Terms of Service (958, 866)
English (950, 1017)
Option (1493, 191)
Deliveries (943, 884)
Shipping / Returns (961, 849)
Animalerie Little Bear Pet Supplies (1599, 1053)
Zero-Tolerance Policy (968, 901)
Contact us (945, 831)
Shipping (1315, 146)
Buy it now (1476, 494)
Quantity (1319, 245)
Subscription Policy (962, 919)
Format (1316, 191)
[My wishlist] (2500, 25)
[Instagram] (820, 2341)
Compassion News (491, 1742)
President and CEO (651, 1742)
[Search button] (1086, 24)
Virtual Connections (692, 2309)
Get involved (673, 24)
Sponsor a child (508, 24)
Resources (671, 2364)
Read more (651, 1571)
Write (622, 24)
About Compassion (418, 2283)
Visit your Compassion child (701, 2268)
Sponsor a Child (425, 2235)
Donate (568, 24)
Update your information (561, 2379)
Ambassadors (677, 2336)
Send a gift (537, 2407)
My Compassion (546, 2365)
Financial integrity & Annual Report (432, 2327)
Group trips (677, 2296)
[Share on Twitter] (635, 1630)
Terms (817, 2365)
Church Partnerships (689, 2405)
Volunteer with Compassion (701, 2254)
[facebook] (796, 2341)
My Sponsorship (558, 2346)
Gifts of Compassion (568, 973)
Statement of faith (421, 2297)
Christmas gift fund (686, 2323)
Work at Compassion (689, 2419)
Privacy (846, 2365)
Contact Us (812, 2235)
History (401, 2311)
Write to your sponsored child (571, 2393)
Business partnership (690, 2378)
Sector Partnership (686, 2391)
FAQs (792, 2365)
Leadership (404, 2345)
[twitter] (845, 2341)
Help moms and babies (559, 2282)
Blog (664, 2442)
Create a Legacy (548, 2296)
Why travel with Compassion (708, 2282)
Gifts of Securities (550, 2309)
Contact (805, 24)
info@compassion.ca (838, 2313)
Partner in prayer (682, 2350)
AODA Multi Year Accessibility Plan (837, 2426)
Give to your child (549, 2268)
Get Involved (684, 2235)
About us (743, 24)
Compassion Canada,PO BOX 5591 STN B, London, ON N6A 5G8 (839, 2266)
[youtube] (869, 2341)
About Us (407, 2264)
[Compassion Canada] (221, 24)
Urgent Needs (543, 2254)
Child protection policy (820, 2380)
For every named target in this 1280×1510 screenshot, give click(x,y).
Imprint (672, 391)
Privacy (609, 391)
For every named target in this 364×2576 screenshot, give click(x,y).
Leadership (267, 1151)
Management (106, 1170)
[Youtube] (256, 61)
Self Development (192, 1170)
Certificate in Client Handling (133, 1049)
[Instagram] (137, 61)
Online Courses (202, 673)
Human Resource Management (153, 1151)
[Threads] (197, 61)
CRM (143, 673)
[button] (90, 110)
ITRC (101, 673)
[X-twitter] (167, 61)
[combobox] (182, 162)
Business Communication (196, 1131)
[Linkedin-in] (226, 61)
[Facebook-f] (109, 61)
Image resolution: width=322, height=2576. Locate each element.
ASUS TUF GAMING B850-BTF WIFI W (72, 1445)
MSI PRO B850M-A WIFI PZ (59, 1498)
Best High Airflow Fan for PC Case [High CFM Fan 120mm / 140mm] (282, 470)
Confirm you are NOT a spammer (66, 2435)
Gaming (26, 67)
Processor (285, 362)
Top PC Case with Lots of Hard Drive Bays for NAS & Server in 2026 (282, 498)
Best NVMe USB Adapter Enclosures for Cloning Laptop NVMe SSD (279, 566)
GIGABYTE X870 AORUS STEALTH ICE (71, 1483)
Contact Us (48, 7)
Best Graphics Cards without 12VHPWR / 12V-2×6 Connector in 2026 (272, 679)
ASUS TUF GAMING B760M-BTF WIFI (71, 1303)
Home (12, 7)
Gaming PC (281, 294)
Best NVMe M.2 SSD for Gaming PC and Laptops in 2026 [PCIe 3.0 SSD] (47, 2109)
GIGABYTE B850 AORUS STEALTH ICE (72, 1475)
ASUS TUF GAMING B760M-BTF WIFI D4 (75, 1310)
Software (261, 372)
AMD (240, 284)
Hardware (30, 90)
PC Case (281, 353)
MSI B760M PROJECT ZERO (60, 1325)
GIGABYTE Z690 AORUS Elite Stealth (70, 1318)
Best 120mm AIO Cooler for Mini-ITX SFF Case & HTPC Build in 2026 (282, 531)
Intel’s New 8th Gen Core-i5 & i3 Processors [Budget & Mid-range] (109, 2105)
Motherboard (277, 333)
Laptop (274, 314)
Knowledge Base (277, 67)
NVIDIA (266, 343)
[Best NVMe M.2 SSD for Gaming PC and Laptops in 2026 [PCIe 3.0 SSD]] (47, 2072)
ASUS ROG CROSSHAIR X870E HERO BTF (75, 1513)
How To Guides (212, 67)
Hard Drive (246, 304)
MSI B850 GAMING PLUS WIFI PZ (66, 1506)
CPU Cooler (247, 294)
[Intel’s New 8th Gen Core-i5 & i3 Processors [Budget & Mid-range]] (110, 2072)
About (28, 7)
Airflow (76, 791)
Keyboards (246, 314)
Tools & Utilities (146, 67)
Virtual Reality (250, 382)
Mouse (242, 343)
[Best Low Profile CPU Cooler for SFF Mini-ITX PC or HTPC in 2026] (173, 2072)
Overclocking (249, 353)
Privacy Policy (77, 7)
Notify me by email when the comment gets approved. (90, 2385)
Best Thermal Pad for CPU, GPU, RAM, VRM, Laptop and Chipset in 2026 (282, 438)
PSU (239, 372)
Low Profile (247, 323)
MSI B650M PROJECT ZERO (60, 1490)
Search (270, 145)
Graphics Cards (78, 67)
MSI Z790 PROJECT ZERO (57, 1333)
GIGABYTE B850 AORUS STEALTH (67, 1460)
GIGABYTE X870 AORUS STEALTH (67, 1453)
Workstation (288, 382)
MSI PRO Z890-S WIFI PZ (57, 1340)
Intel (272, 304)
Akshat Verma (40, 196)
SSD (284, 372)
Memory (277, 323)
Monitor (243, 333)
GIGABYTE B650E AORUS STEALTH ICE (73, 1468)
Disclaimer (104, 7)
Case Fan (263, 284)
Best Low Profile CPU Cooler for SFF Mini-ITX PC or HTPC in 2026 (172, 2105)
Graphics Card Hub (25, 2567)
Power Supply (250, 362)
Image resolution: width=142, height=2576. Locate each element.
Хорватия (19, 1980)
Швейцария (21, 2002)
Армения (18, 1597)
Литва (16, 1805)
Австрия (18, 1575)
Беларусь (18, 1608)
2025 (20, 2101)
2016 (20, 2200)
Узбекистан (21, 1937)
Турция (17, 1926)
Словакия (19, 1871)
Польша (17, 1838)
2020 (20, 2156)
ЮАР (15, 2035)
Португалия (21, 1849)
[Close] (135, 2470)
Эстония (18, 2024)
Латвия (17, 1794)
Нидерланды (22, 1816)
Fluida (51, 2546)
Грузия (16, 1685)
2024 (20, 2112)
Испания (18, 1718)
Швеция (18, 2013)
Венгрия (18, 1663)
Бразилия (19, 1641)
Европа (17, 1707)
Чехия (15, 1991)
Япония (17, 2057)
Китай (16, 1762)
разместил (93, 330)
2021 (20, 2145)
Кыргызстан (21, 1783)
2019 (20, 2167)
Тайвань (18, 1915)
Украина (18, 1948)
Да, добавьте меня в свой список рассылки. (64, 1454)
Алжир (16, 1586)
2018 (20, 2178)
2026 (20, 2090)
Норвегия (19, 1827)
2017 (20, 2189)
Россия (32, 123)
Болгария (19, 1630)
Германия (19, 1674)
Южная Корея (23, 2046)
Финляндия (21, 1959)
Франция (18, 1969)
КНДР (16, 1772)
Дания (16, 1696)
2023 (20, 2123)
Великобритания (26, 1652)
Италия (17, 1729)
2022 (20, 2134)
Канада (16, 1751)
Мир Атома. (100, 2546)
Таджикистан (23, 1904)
═══
## Task details:
Look above for the line with "MSI B850 GAMING PLUS WIFI PZ (66, 1506)" and the line with "MSI PRO Z890-S WIFI PZ (57, 1340)"; transcribe both and all lines in between, exactly, and nothing else.

## Written response:
MSI B850 GAMING PLUS WIFI PZ (66, 1506)
CPU Cooler (247, 294)
[Intel’s New 8th Gen Core-i5 & i3 Processors [Budget & Mid-range]] (110, 2072)
About (28, 7)
Airflow (76, 791)
Keyboards (246, 314)
Tools & Utilities (146, 67)
Virtual Reality (250, 382)
Mouse (242, 343)
[Best Low Profile CPU Cooler for SFF Mini-ITX PC or HTPC in 2026] (173, 2072)
Overclocking (249, 353)
Privacy Policy (77, 7)
Notify me by email when the comment gets approved. (90, 2385)
Best Thermal Pad for CPU, GPU, RAM, VRM, Laptop and Chipset in 2026 (282, 438)
PSU (239, 372)
Low Profile (247, 323)
MSI B650M PROJECT ZERO (60, 1490)
Search (270, 145)
Graphics Cards (78, 67)
MSI Z790 PROJECT ZERO (57, 1333)
GIGABYTE B850 AORUS STEALTH (67, 1460)
GIGABYTE X870 AORUS STEALTH (67, 1453)
Workstation (288, 382)
MSI PRO Z890-S WIFI PZ (57, 1340)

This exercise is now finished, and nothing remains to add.